What about undercoding healthcare services? Many organizations use risk stratification techniques to assess the risk of coding infractions. This generally results in undercoded services being viewed as lower-risk due to the diminished risk associated with a payback to insurers. In many cases, this means that undercoded services are not considered coding errors as much as revenue maximization opportunities. Based on that thought process, how much concern should be given to an issue that may not result in a penalty from the payer?
Do the Right Thing
On the other side of that debate is the argument that wrong is wrong. While the risk of a payer payback is diminished with undercoded services, it’s still incorrect coding. And the risk of an external auditor uncovering some other known or unknown issue during their investigation simply can’t be quantified.
Think of it in these terms: If you were to be personally audited by the Internal Revenue Service, would you be more concerned with them finding what you know to be tax issues or finding something you didn’t know was an issue? I would hope that the unknown would induce more anxiety. From a compliance perspective, the level of concern should elevate the moment that an external source enters your space, regardless of what prompted the visit. The idea is that with every passing moment, the ramifications of the visit may change because of something completely unrelated to the initial inquiry.
Where Do You Stand?
This ideology requires you to ask yourself: Are you more comfortable with focusing every dollar of your limited resources on mitigating the risk of a payer-induced payback or are you focused on attaining the highest level of accuracy possible to minimize the risk of an audit? And is your preference to drill down to the causes of what you deem to be the highest-level offenses or to uncover and address a broad set of issues that have reciprocal effects on other areas?

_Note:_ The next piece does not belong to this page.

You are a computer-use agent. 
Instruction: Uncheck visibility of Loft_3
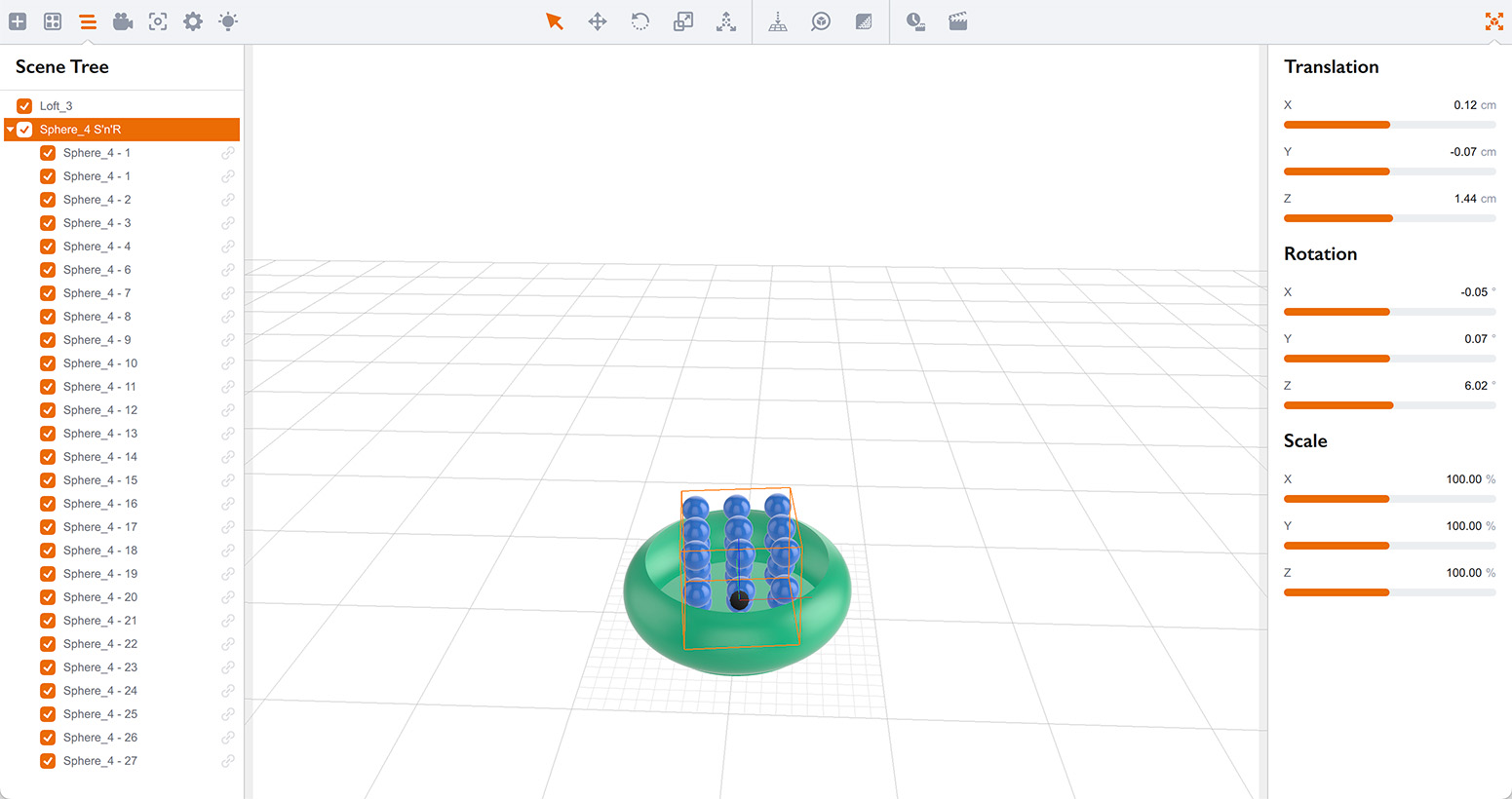click(24, 105)
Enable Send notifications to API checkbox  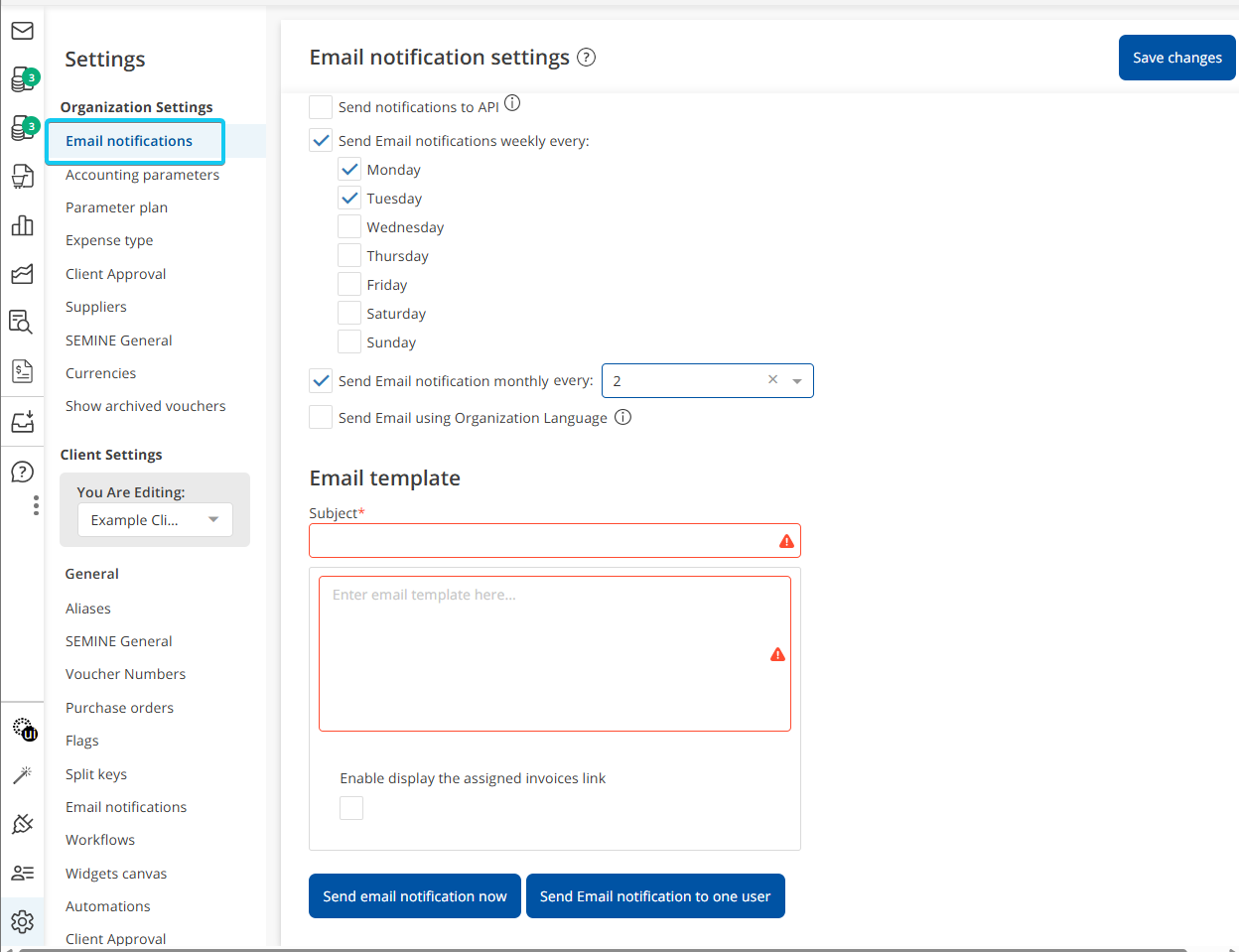click(321, 107)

For many organizations, these questions rival whether the chicken or the egg came first. Organizations with established, long-standing compliance plans tend to have the luxury of focusing on more specific items of interest, while less advanced entities are left to figuratively do five miles an hour over the speed limit and pray they don’t get pulled over for an unknown taillight malfunction that may uncover an expired license and registration, as well.
- What’s Your Risk Appetite and Tolerance? - February 1, 2022
Hello Mr. Blizzard,
I enjoyed this article about risk tolerance and the depiction of speeding 5 miles over the speed limit being our amount of risk tolerance. Apparently, I’ve heard CMS allows for a 5% error rate (risk tolerance). What are your thoughts when auditing records for the payer and dealing with poor provider documentation that we don’t like but we will accept the bare minimum documentation to validate a condition since we can not query retrospectively for that encounter? For instance, when you can tell the provider is copying and pasting multiple HCC identified conditions to the Assessment and enters the same standard templated statement that is included on all patients with that condition. How about the patient having a temporary, transient abnormal lab result without a definitive diagnosis and instead of using an abnormal lab result code from Chapter 18 using a Chapter 3 definitive lab diagnosis, for instance Neutropenia, Thrombocytosis and then continues to copy and paste it every time they see the patient saying stable, continue to monitor when the lab result finding is now normal and the condition no longer exists but we can’t query so we are told we must validate it because the provider added it under Assessment. Is that considered just having a higher risk tolerance or coding compliance issues? What are your thoughts on this?